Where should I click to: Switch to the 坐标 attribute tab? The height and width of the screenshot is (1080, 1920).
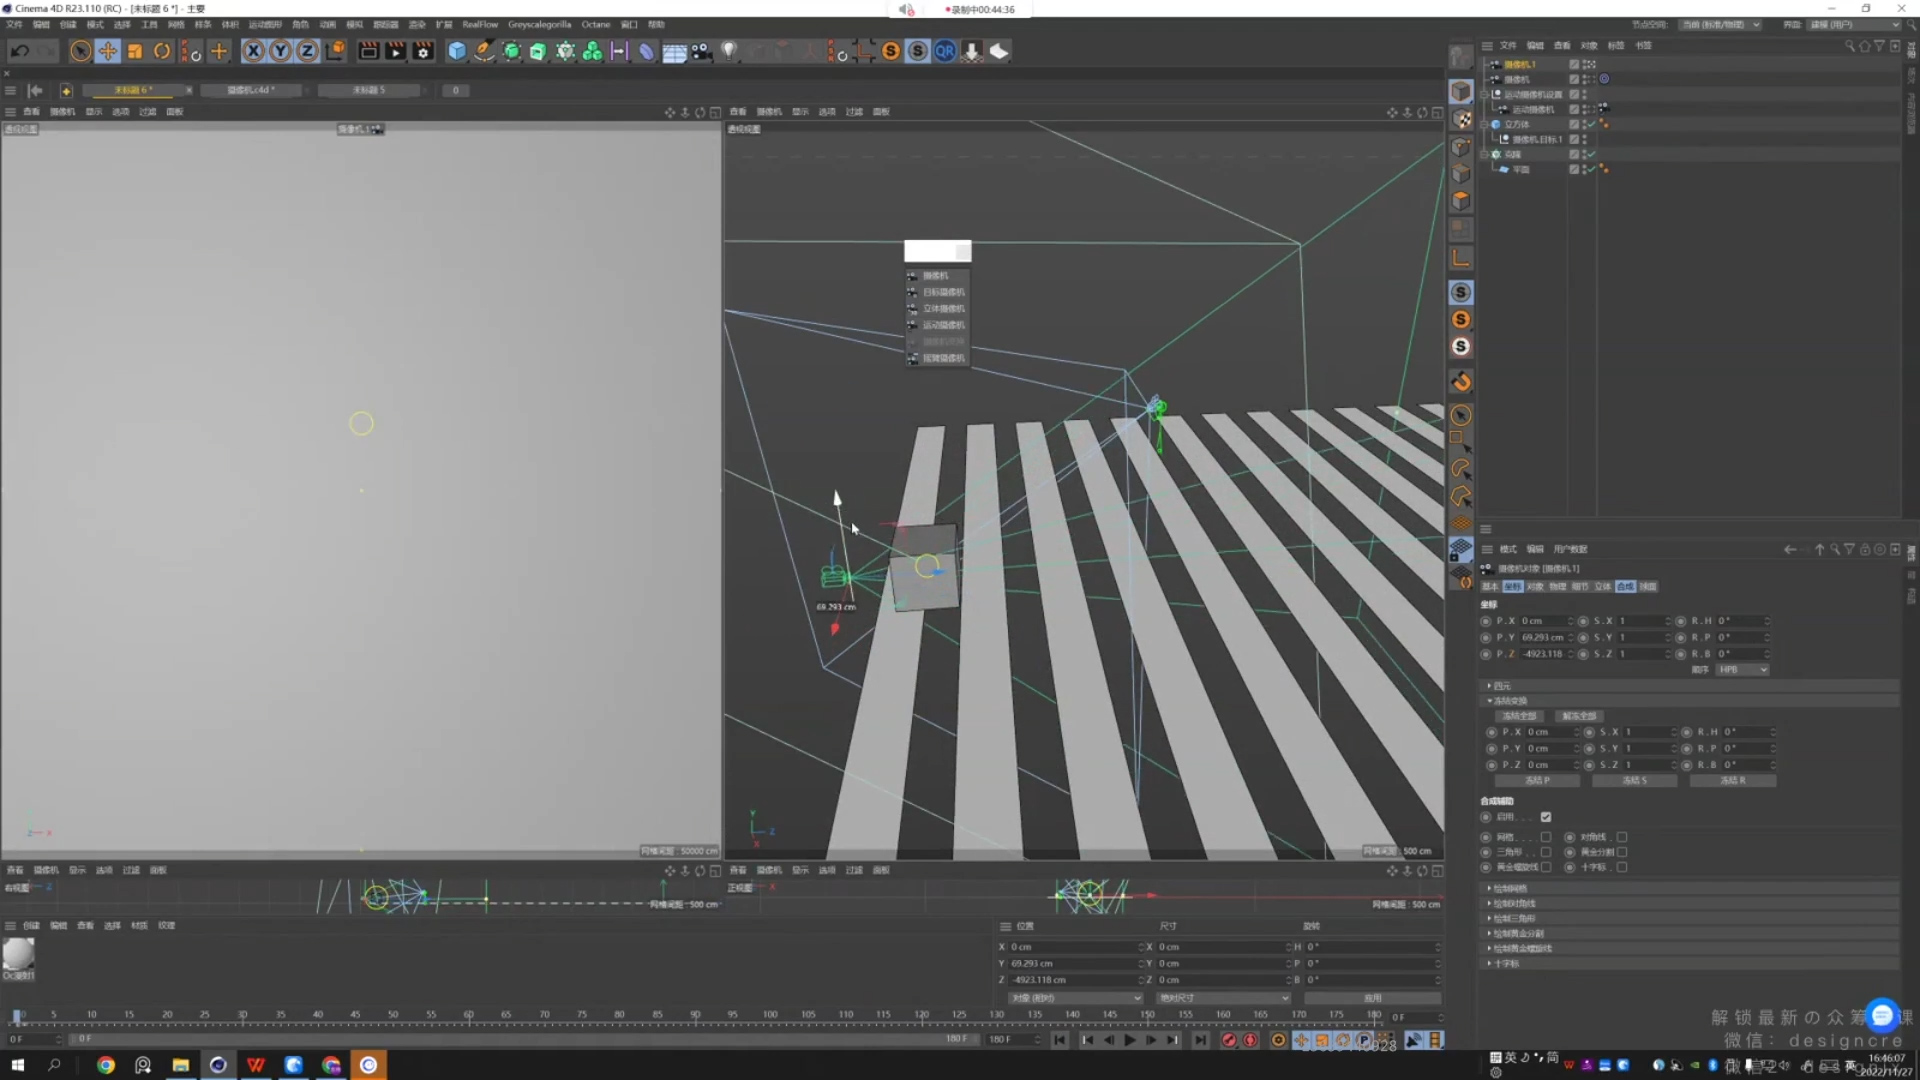tap(1512, 586)
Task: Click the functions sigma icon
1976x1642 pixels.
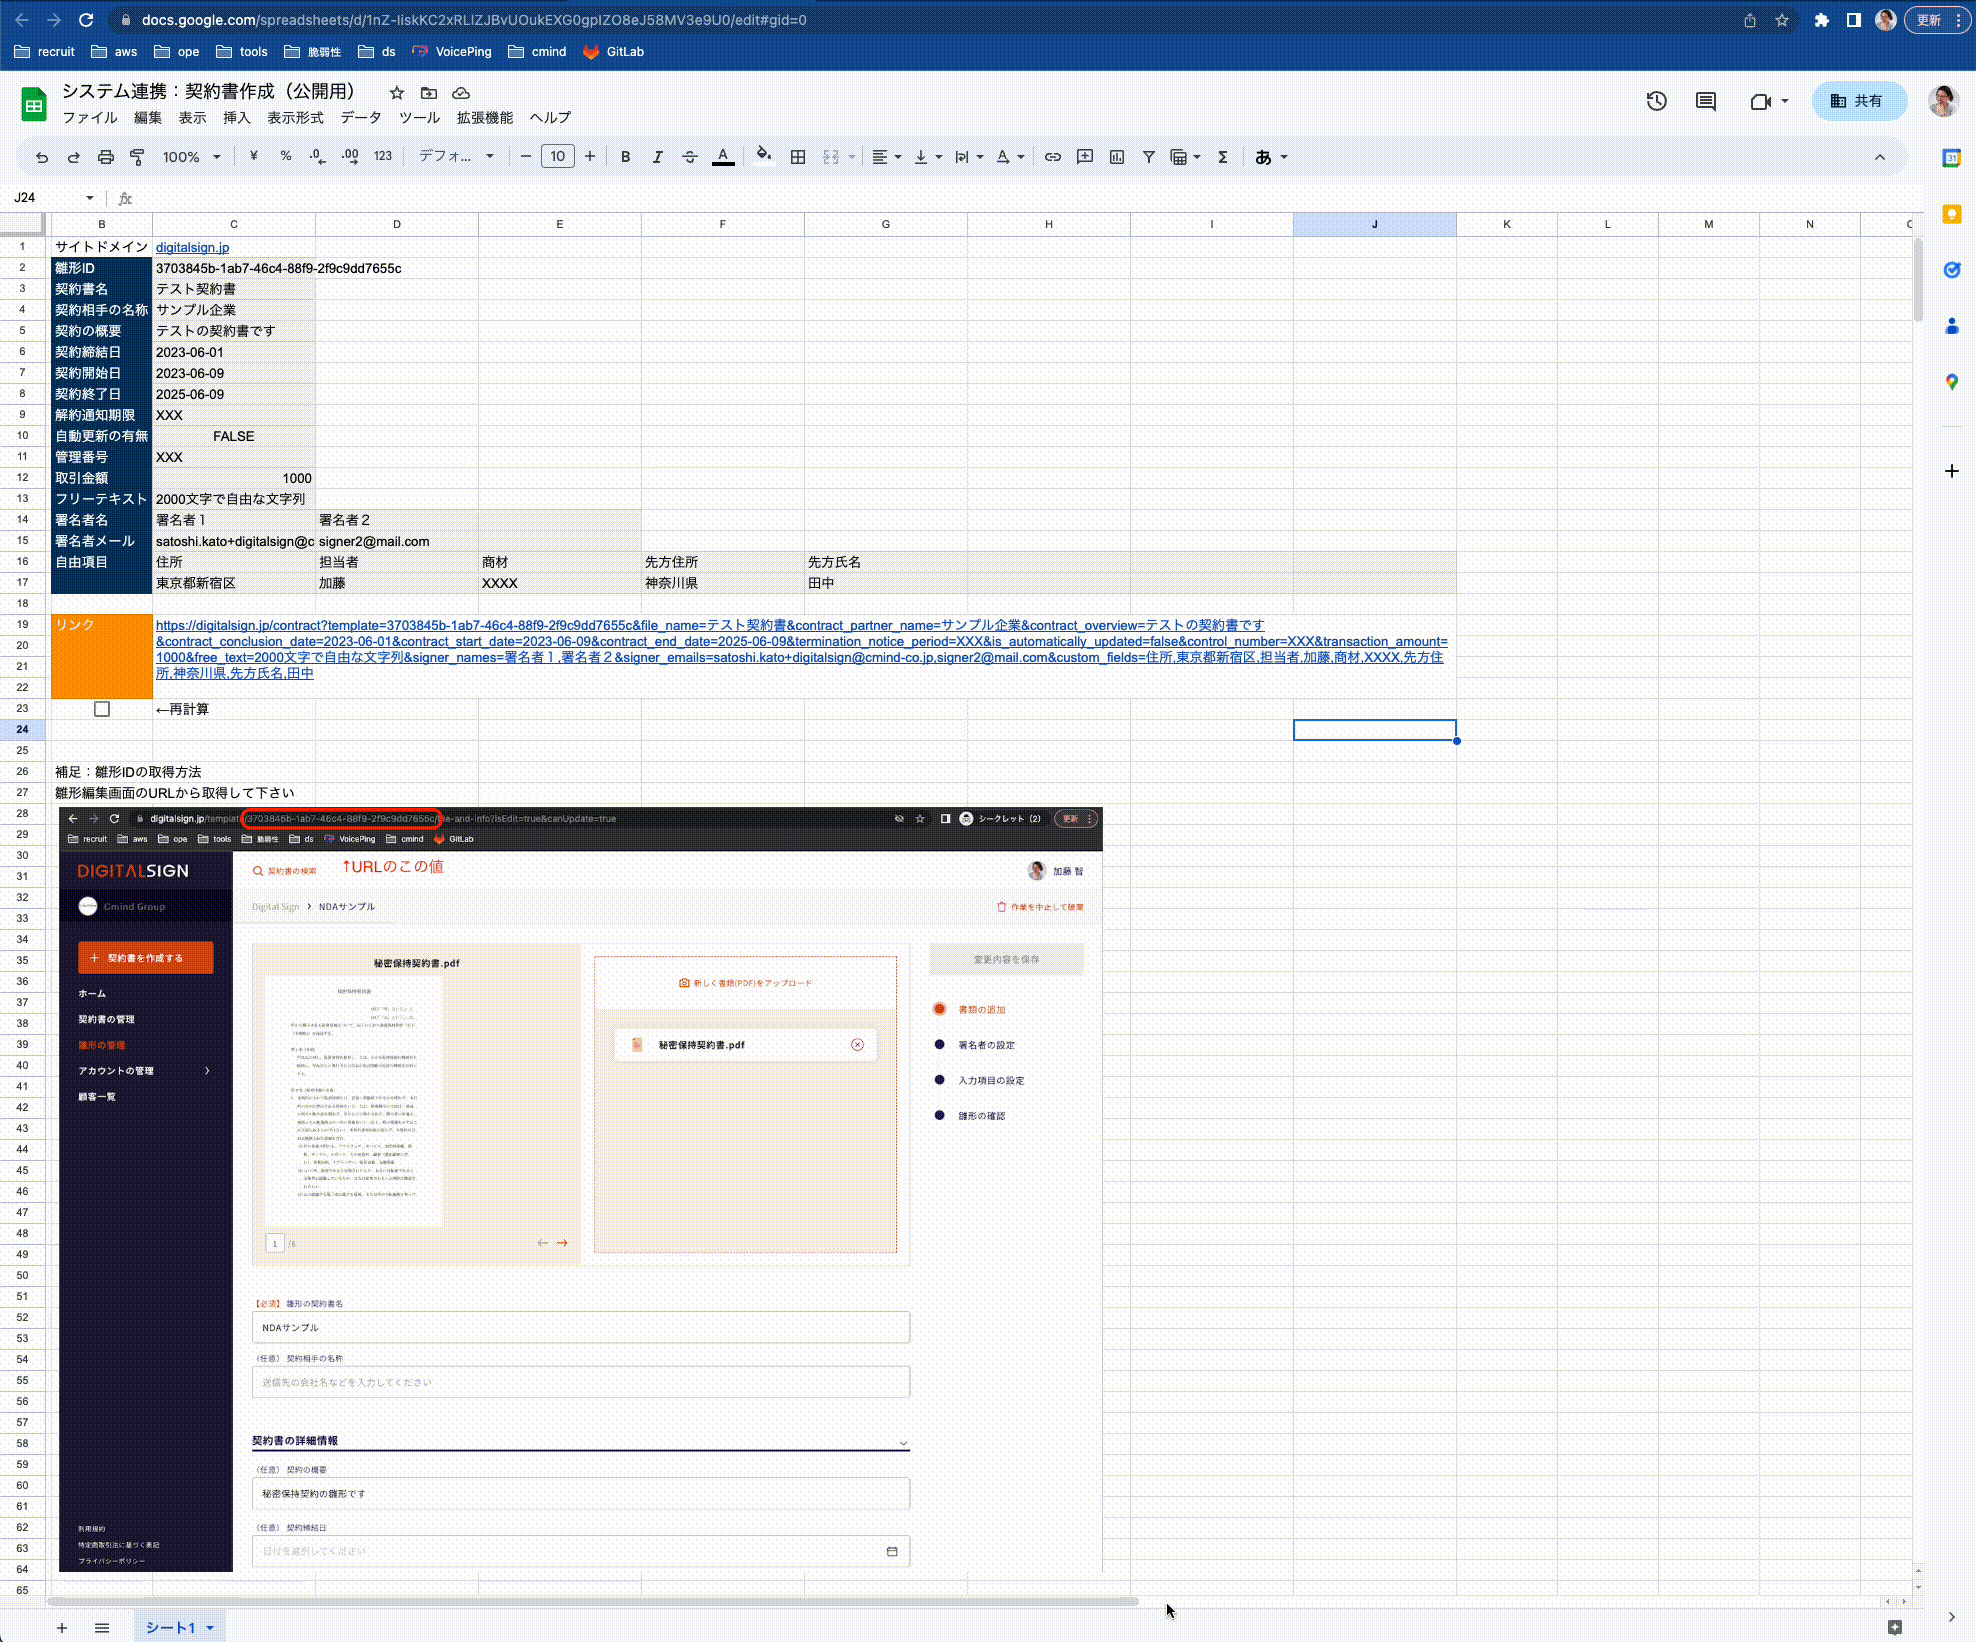Action: click(1222, 157)
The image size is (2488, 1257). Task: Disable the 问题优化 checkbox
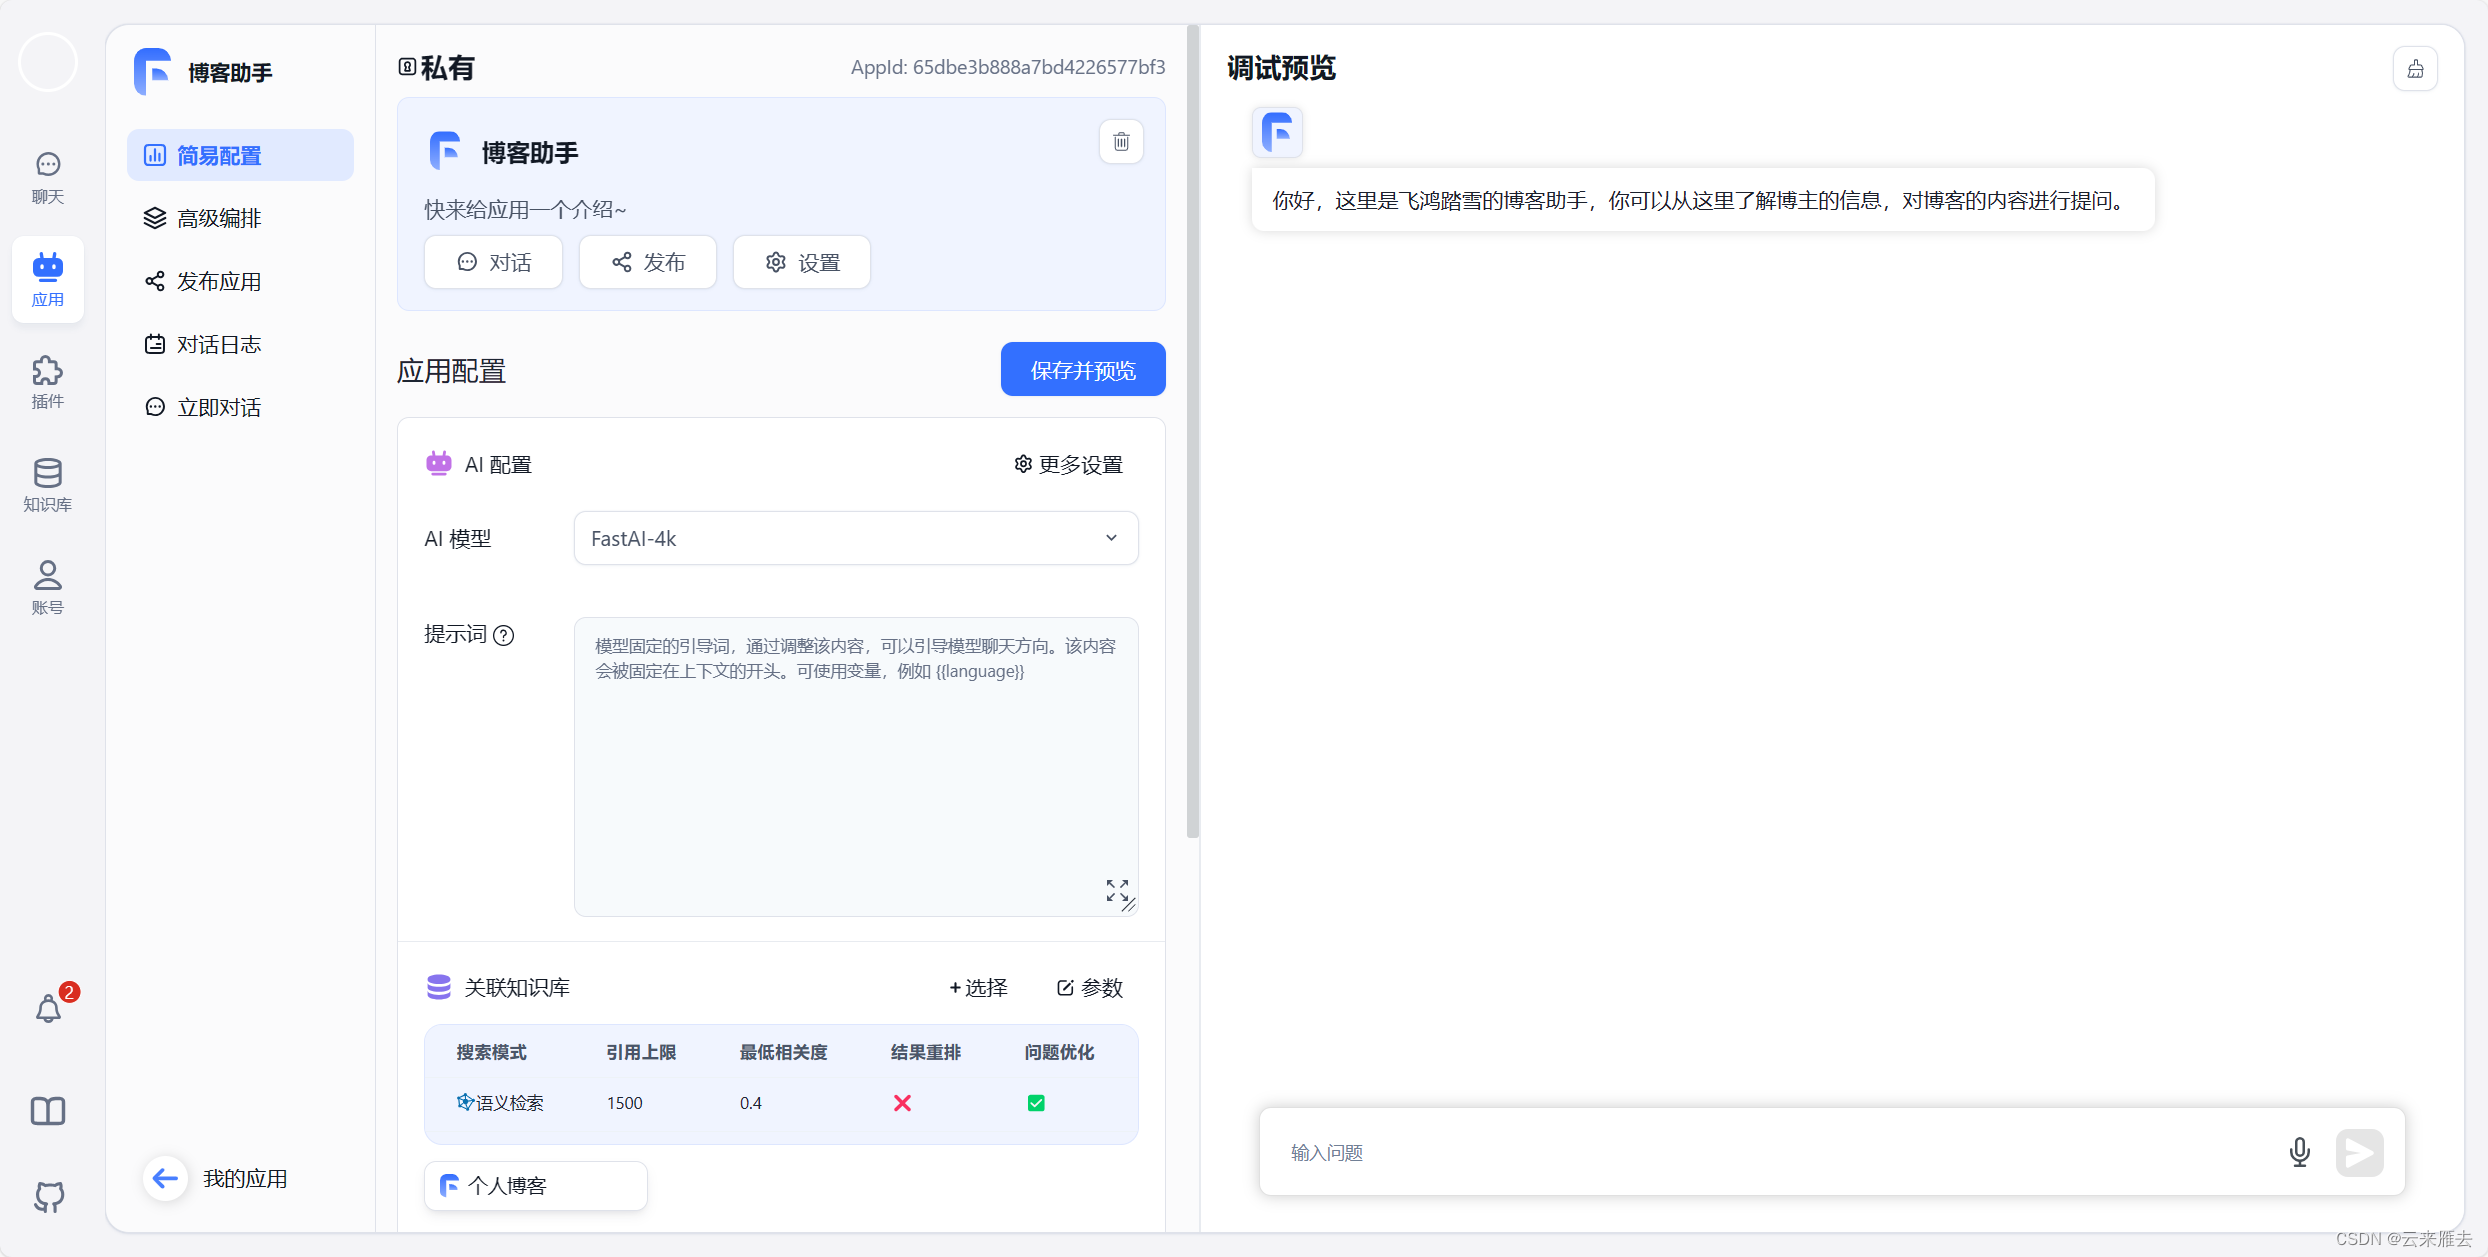click(1036, 1102)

[WHAT TO WORK ON] Copy out the records exactly. Do not include the pictures.

[SOLUTION TO THE EXERCISE]
Where should I click to: Switch to the 坐标 attribute tab? The height and width of the screenshot is (1080, 1920).
tap(1512, 586)
Task: Click the functions sigma icon
1976x1642 pixels.
Action: click(1222, 157)
The image size is (2488, 1257). Task: Disable the 问题优化 checkbox
click(1036, 1102)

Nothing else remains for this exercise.